Wednesday, June 20, 2012

In Which I Beat a Metaphor to Death But Am So Grateful to My Readers

I’ve probably mentioned this before, but I love quoting movies. There are often lines that completely sum up the precise emotional tone of a situation and if you say the line to someone else who has seen the movie, they know the exact feeling you’re trying to convey in a few brief words:  shared cultural shorthand. Plus, it’s usually funny. In my family, many of us can have entire conversations of movie-line dialogue, from something as recent as The Avengers to classics like Casablanca. (Yvonne, I love you but he pays me.)

Every day during the past year during some course of the day at my non-writing job, my brain has recited this quote. It’s from The Mummy, the one with Brendan Fraser. As they are desperately trying to evade a monstrous evil sand cloud in a decrepit biplane, Fraser’s character quips to the pilot, “Hey, Winston, pedal faster.” To me, it was a perfect summary of the idea that disaster is imminent and the possibility of avoiding it as unlikely as a sudden burst of speed from the original Wright Brothers’ plane.  

The evil monster sand cloud at my work has been the threat of the agency closing, or of it becoming so dangerous to work with the students suddenly thrown out of all the state-closed detention facilities that I left in pieces. The pedaling faster was my writing pace. Every day I tried to model Fraser’s wry humor as I thought, “Pedal faster,” my pedaling being more books written to provide more space between me and that looming disaster. But no matter how scary that sand cloud got, my brain didn’t appear to listen to my urges.

In the movie, the sand cloud overtakes them. It overtook me too. I realized I couldn’t work as a corrections officer when I only have the skills of a teacher. I feel horrible about being able to be one of the ones to walk away after the sand cloud had roughed me up and spit me out. I’ve left colleagues still pedaling away as the grit and grind scours their sanity and souls.  But I’m profoundly grateful to the readers who have made it possible for me to finally achieve my life-long dream of being a full-time writer.

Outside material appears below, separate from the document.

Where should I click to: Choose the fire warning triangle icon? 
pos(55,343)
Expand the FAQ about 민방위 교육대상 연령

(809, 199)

Now that I’m not trying to outrun an evil mummy’s  sandstorm, the pages and words come faster. I’m not paralyzed by looking over my shoulder, but excited about what’s ahead of me. I was already working part time, so it’s not as if I’ve discovered that many more hours in the day. And the idea of my income being completely unpredictable should be a lot scarier than that sand cloud that I could at least see coming.

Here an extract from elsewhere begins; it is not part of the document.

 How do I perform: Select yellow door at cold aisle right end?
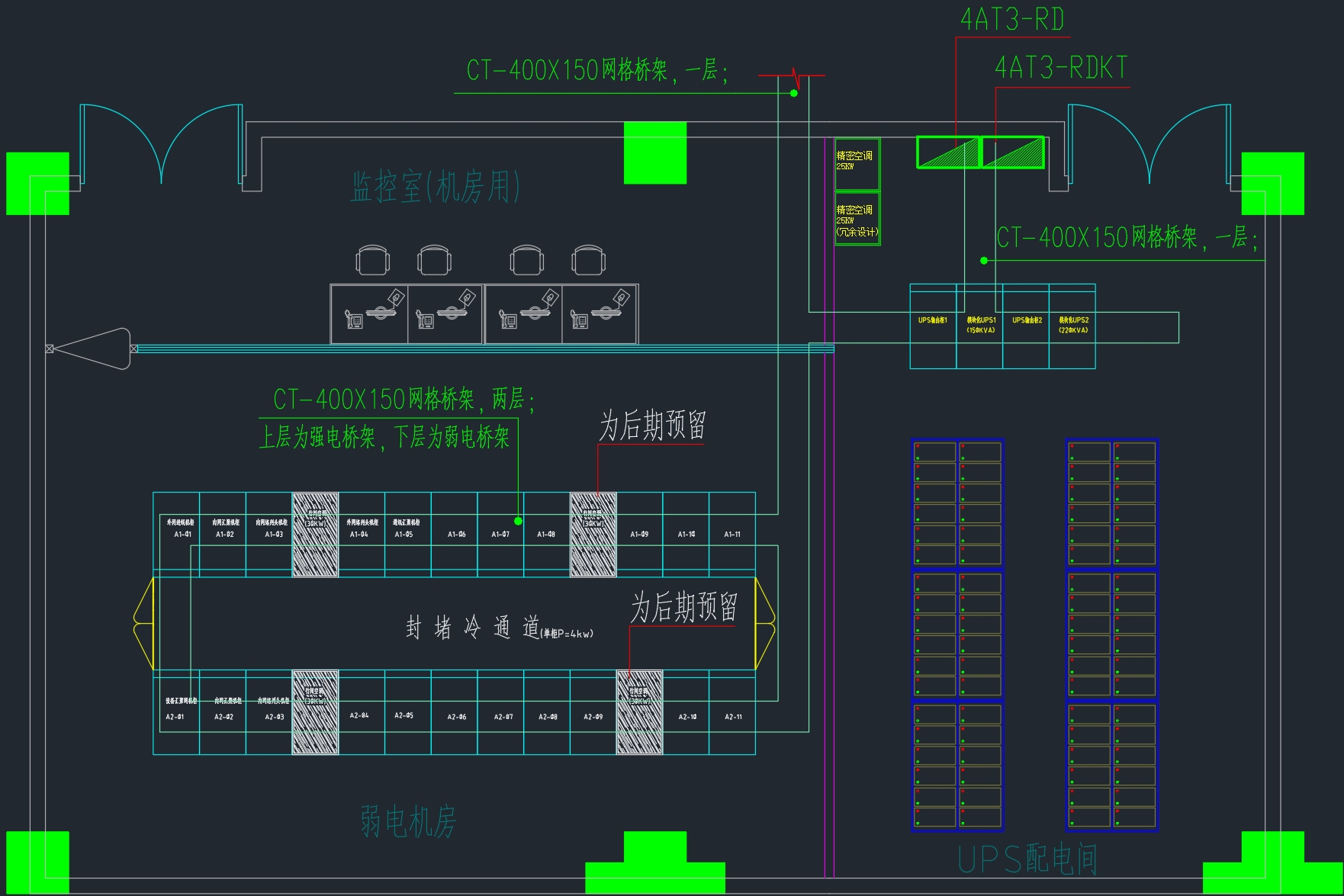pyautogui.click(x=765, y=624)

But it isn’t. I still love the pressure of deadlines, whether or not they are self imposed. But the thing I thought would overtake me did, and just like O’Connell, I managed to accept my losses and find a new way to reach my goals.
All I know is that I’m happy, I’m grateful and it’s much easier to pedal faster when there isn’t sand in your gears.

1 comment:

Nicole Gordon said...

I'm sorry for all that led up to it, but I am happy you were able to make a decision that is good for you. I spent nearly a year out of work trying to take advantage of the opportunity created by a store closurec to move onto a new career path and it was hard, but now I am in exactly the right position that I would never have gotten if I had kept putting one foot in front of the other at my old job. I understand both the reasons you stay and the reasons to go, and I almost always find that leaps of faith will take us in the right direction. Best of luck as you forge ahead!